SuaraNusantara.com – Bupati Lebak Mochamad Hasbi Asyidiki Jayabaya meminta organisasi perangkat daerah (OPD) untuk melapor jika ditekan oleh pengusaha yang melaksanakan kegiatan pemerintah.
“Jangan kalah sama pengusaha. Kalau ada yang ditekan, diancam atau bahkan tindakan premanisme, terbuka ke pimpinan, ke Asda, ke Sekda atau ke Bupati. Kita selesaikan, koordinasi dengan Polres dan Kodim,” kata Hasbi saat menghadiri Musrenbang Rencana Pembangunan Jangka Menengah Daerah (RPJMD) tahun 2025-2029, di Aula Multatuli Gedung Setda Lebak, Rangkasbitung, Rabu (11/6/2025).
Hasbi juga berharap, Kepala OPD untuk tidak segan menyampaikan langsung kepada dirinya jika terdapat berbagai masalah maupun kendala dalam melaksanakan program maupun kegiatan.
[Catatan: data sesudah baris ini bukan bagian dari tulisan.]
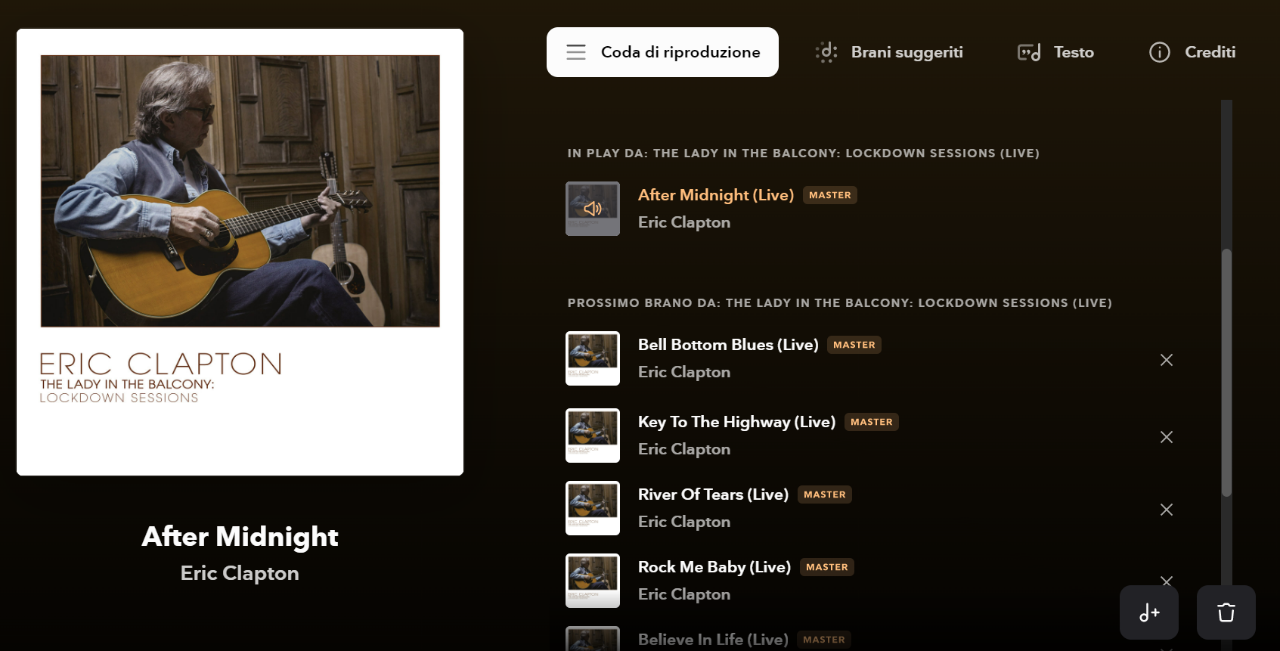
Task: Remove Key To The Highway (Live) from the queue
Action: pos(1166,437)
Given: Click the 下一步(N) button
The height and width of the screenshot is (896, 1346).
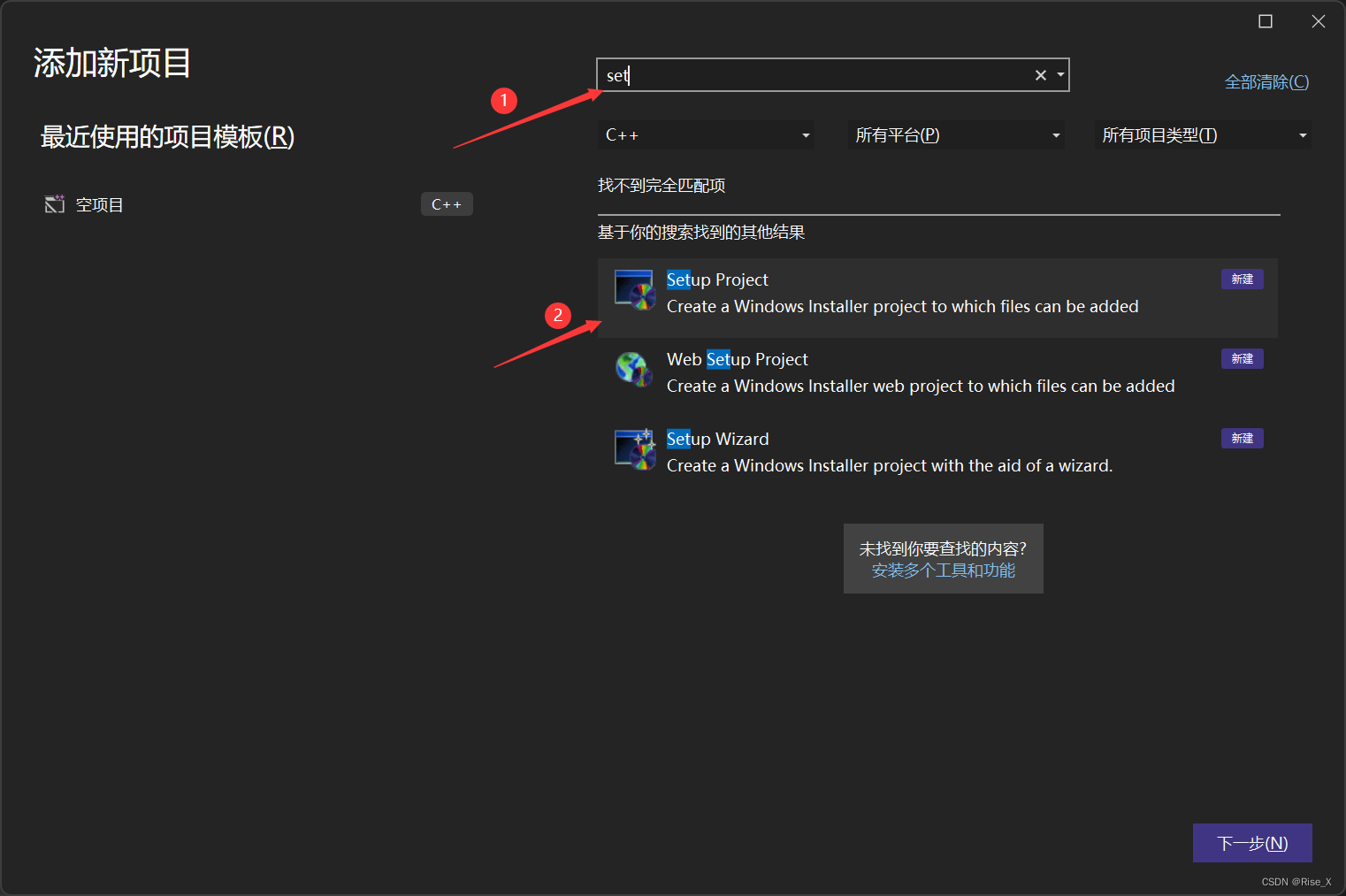Looking at the screenshot, I should pyautogui.click(x=1252, y=843).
“Saya pengen banget ada kepala dinas yang curhat, misalnya bilang ‘Pak Bupati gimana nih saya ditekan pengusaha, harus bagaimana nih kami?’,” tuturnya.
Politisi PDI Perjuangan ini mengingatkan bahwa pengelolaan keuangan daerah yang baik salah satunya dilihat dari kualitas pekerjaan. Hasbi pun menekankan agar kontrak pekerjaan dengan pihak pelaksana bisa benar-benar menjadi perhatian dinas.
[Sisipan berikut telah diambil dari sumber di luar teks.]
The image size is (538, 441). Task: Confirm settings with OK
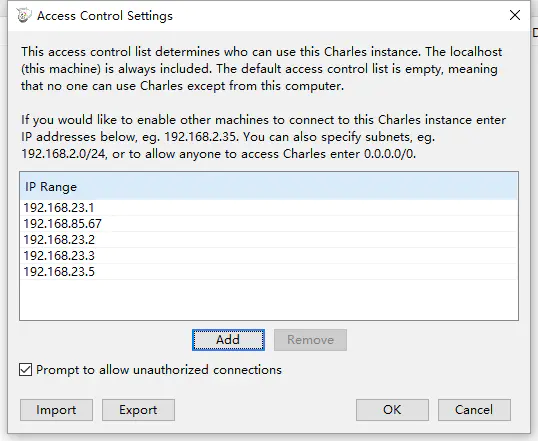click(x=392, y=410)
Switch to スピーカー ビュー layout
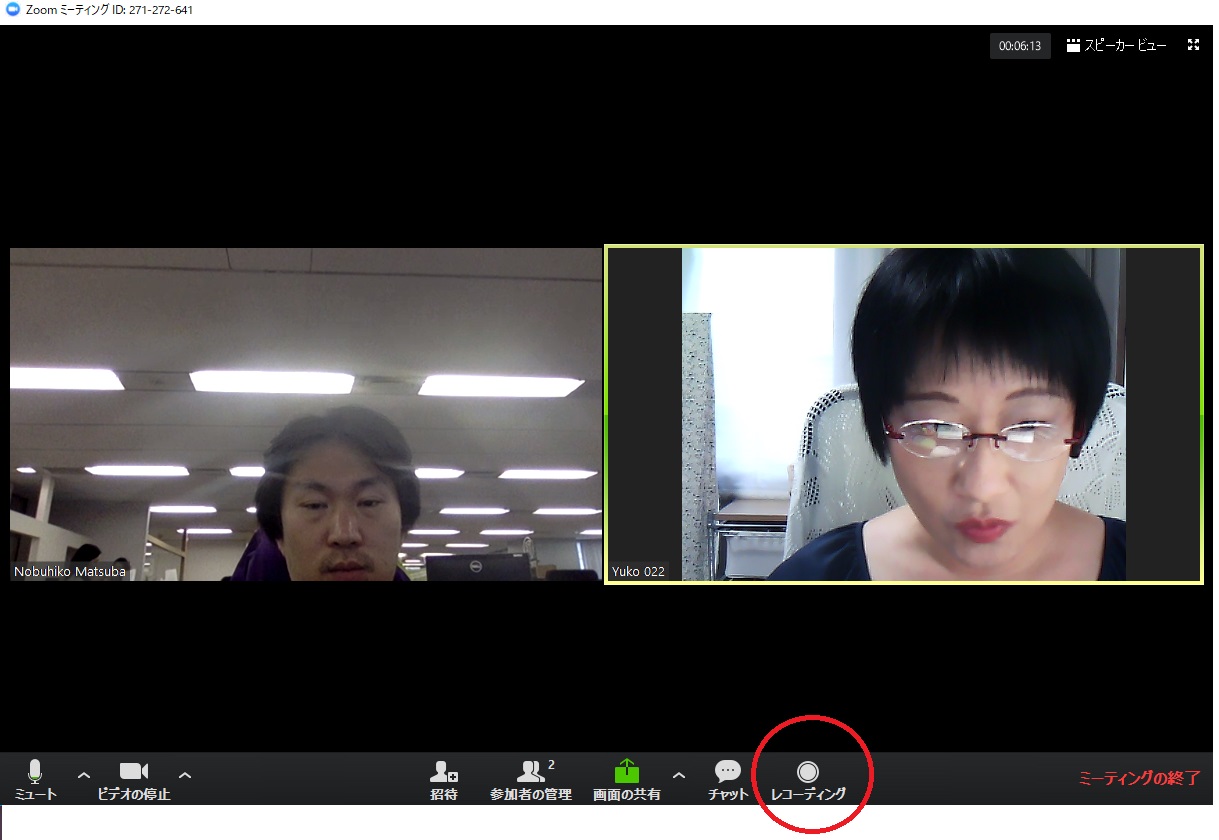This screenshot has height=840, width=1219. 1117,46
“Bukan demi Hasbi tahun 2029 nyalon Bupati lagi. Tapi bagaimana anggaran ini tepat sasaran dan tepat guna. Kalau pengelolaan anggaran begitu saja setiap tahun tidak ada peningkatan, artinya kita jalan di tempat,” ucapnya.
Lebih lanjut Hasbi menyampaikan bahwa RPJMD harus dibuat sederhana dan realistis sehingga bisa mendukung Visi Indonesia 2029 yakni Bersama Indonesia Maju Menuju Indonesia Emas.
“Insya Allah kalau kita optimis bisa kita wujudkan Indonesia Emas, Banten bebas korupsi dan Lebak Ruhay,” pungkasnya.